Actor and comedian Patton Oswalt knows how to find humor in the darkest places. Recently returned to the stage, Oswalt took a break from comedy after the death of his wife, true-crime writer Michelle McNamara, left him overseeing the completion of her final book, I’ll Be Gone in the Dark: One Woman’s Obsessive Search for the Golden State Killer. We caught up with the comedian before his performance at the Chevalier Theatre on Nov. 17 to discuss dream roles, coming back to comedy and life after loss.

What is your favorite thing about performing in front of a live audience? Probably the spontaneity of it. Stand-up comedy is an arena where I’m kind of in control, but doing it live still brings the vestige of, Oh, maybe something will happen. Something will go off track and have to be fixed. And trying to fix it will be part of the fun.

If you could play any character, who would it be? Probably the role of Arturo in Katherine Dunn’s Geek Love, which is this unfilmable novel. But if I could ever have a chance to try to pull off the role of this cult leader/circus freakhe’s an evil and kind of tormented characterI think it would be amazing to get to play.

You’ve dealt very publicly with loss these past couple of years. Was there ever a point you thought you might not return to comedy? Oh, there was a long time I thought I’d never return to comedy. God, even when I started to do it again, I was on stage nights, thinking, “Boy, I can’t do this.” I was so wrung out after shows, you know, I was like, “I don’t think this is healthy for me to continue to do this.” But I just didn’t know what else to do. This is what I do in life, and I also have to keep myself sane, so I just sort of pressed on.

What was the process of helping finish your late wife’s book like? The process of me finishing her book was going up to other people and begging them to help me. So I had people like her editor and her collaborators and her research assistant and this other journalist she knew really step the hell up and help to get that book finished, and it really, really meant a lot that they would ’cause I was in no state. I couldn’t match her level of writing and her style and I couldn’t imagine how I would do that anyway. So luckily these people were able to really mash it together and make it a cohesive narrative.

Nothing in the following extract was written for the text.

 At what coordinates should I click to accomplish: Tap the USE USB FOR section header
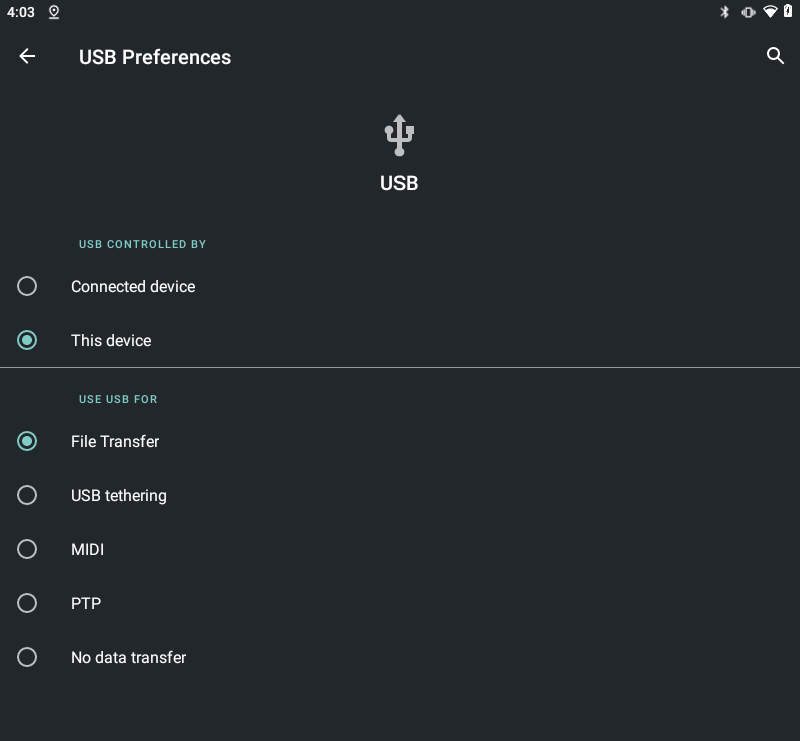[118, 399]
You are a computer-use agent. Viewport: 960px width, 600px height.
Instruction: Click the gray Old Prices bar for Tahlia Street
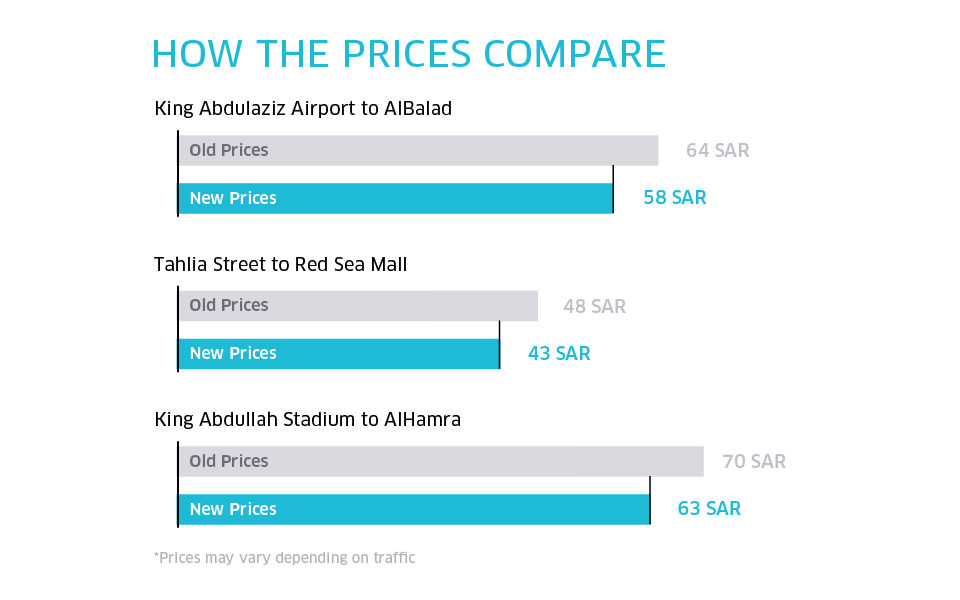[x=358, y=306]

How did the arrest of Joseph DeAngelo [the alleged Golden State Killer] affect you? I mean, it was bittersweet, you know? It was exhilarating. I was glad because I was familiar with what a lot of the victims had gone through reading Michelle’s work. But it was also frustrating because she should have been there to see it happen. She should have been there to see that satisfaction.

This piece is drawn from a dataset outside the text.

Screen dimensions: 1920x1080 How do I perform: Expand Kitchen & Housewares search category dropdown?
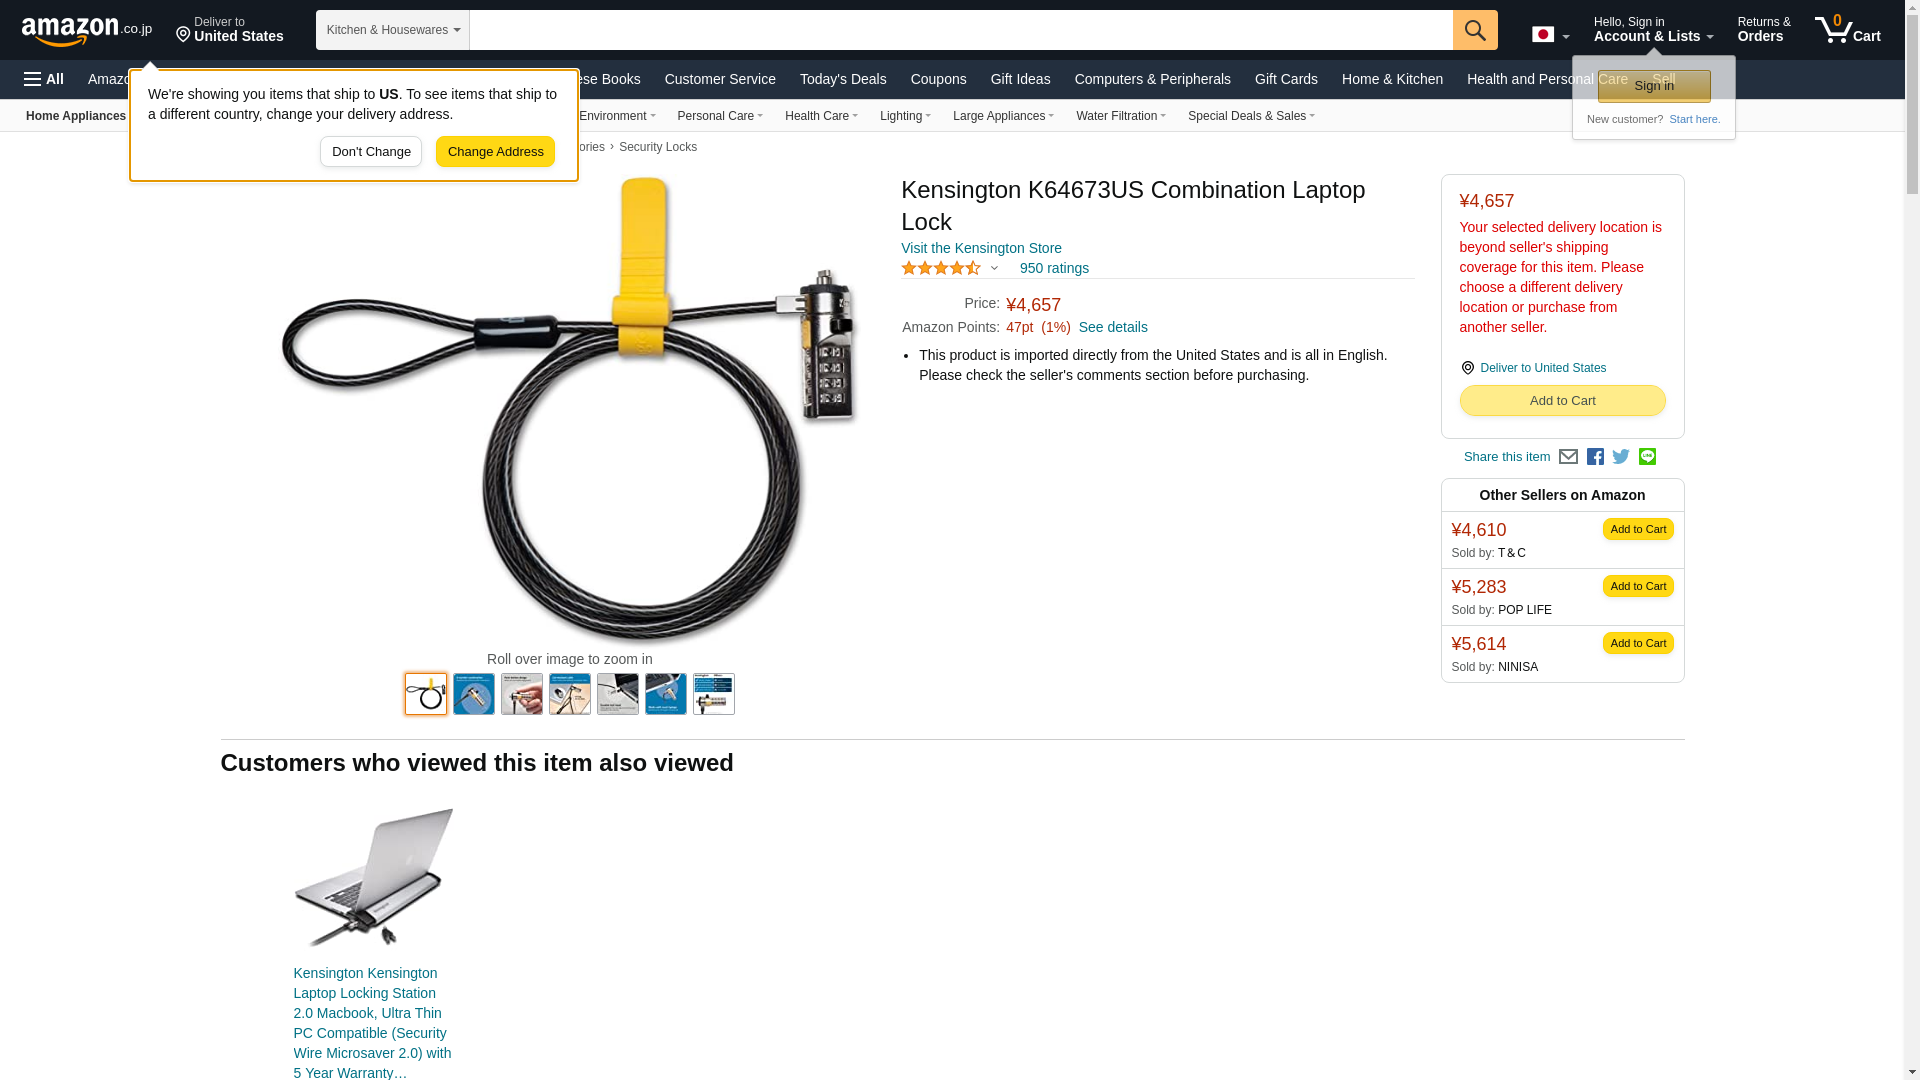[393, 30]
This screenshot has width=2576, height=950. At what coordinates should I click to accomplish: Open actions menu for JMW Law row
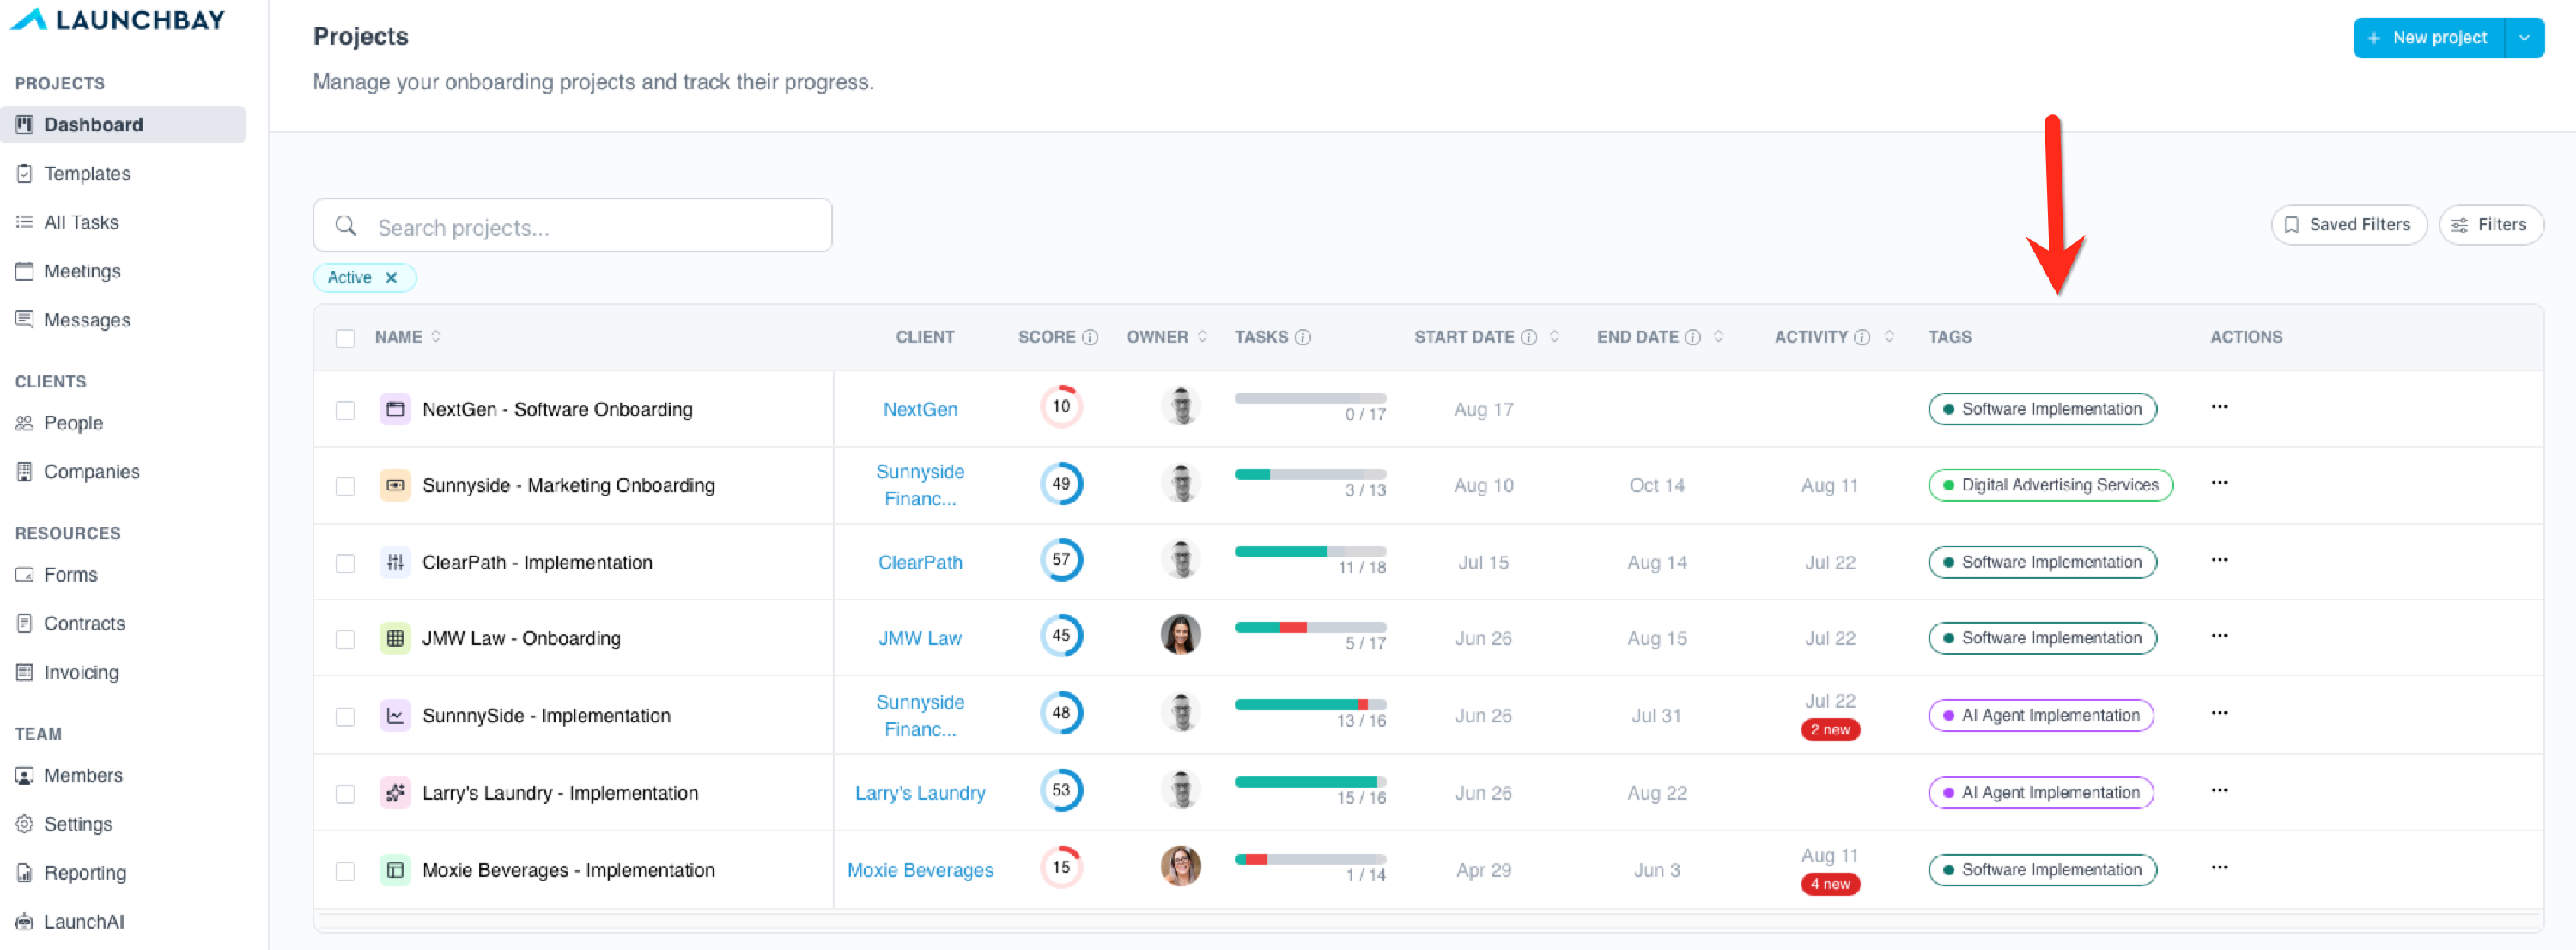[2219, 636]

You’ve spoken publicly about wanting to speak to DeAngelo to get answers to Michelle’s questions. Is that something you still hope to do? I would totally do it, but it’s nothing I’m ever going to feel explicative to press for. If the offer is out there—I’m sure they’re not going to do it for the next few years because of this trial happening—but once he’s in jail, if he’s up to it, I would very much want to be like, “Could you just answer these questions?”